Waren die Minimalisten jemals ein Kreis, eine Gemeinschaft?
Nein, das war niemals eine Gruppe. Aber ich kenne die anderen Minimalisten alle, und wir sind alle befreundet.
Wie denken sie über die europäische Tradition der zeitgenössischen Musik, also Schönberg, Boulez, Stockhausen?
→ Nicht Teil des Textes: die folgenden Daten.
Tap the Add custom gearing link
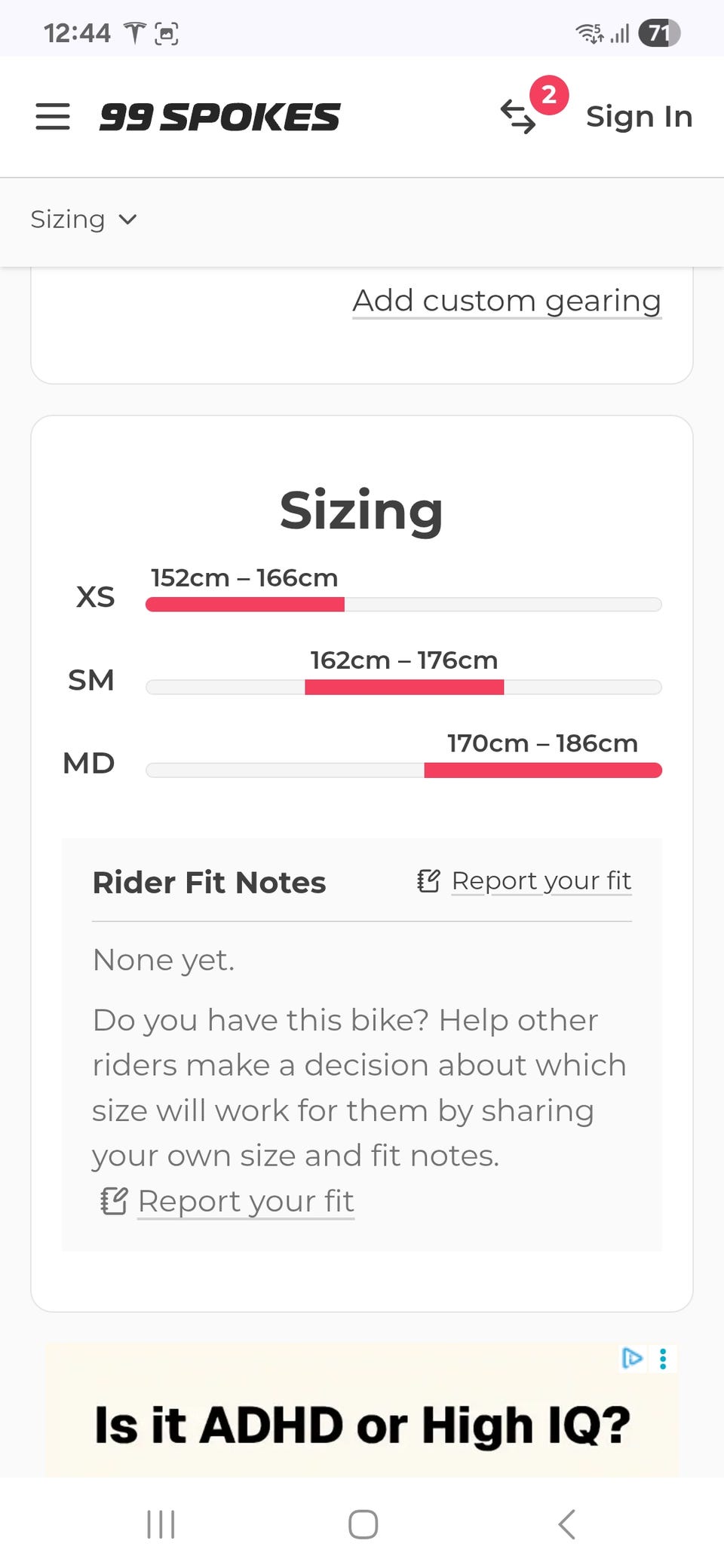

Ist das etwas, was sie respektieren, aber in ihrer Musik nicht verwenden?
Genau, speziell für Boulez habe ich großen Respekt, und Schönberg natürlich, so schwierig er als Mensch war, als Komponist war er einer der einflussreichsten unseres Jahrhunderts. Das kann man nicht einfach übergehen. Aber die Musik interessiert mich nicht, und ich kann sie für meine Arbeit nicht gebrauchen. Auf der anderen Seite kann mich Boulez nicht gebrauchen, aber ich habe größten Respekt für ihn. Ich bin der Meinung, dass diese Musik in eine Richtung gegangen ist, wo es keine Möglichkeit der Entwicklung mehr gab, und sie hat ihr Publikum verloren. Ich habe Abende dirigiert, wo zeitgenössische Musik auf dem Programm stand, aber das Publikum blieb zu Hause. Vor einigen Wochen dirigierte ich das Pittsburgh Symphony Orchestra, wir spielten ein Stück von Frank Zappa mit dem Titel "Duprees Paradise", das Violinkonzert von Strawinsky und mein großes Orchesterstück "Harmonielehre", und die Hälfte des Publikums kam nicht. Sie wussten nicht einmal, was sie zu hören bekommen würden, aber sie wussten , dass es irgend etwas Zeitgenössisches war, und man nimmt automatisch an, dass es unangenehm werden würde. Man nimmt an, es klingt nach Schoenberg oder schlimmer, und bleibt deshalb lieber zu Hause.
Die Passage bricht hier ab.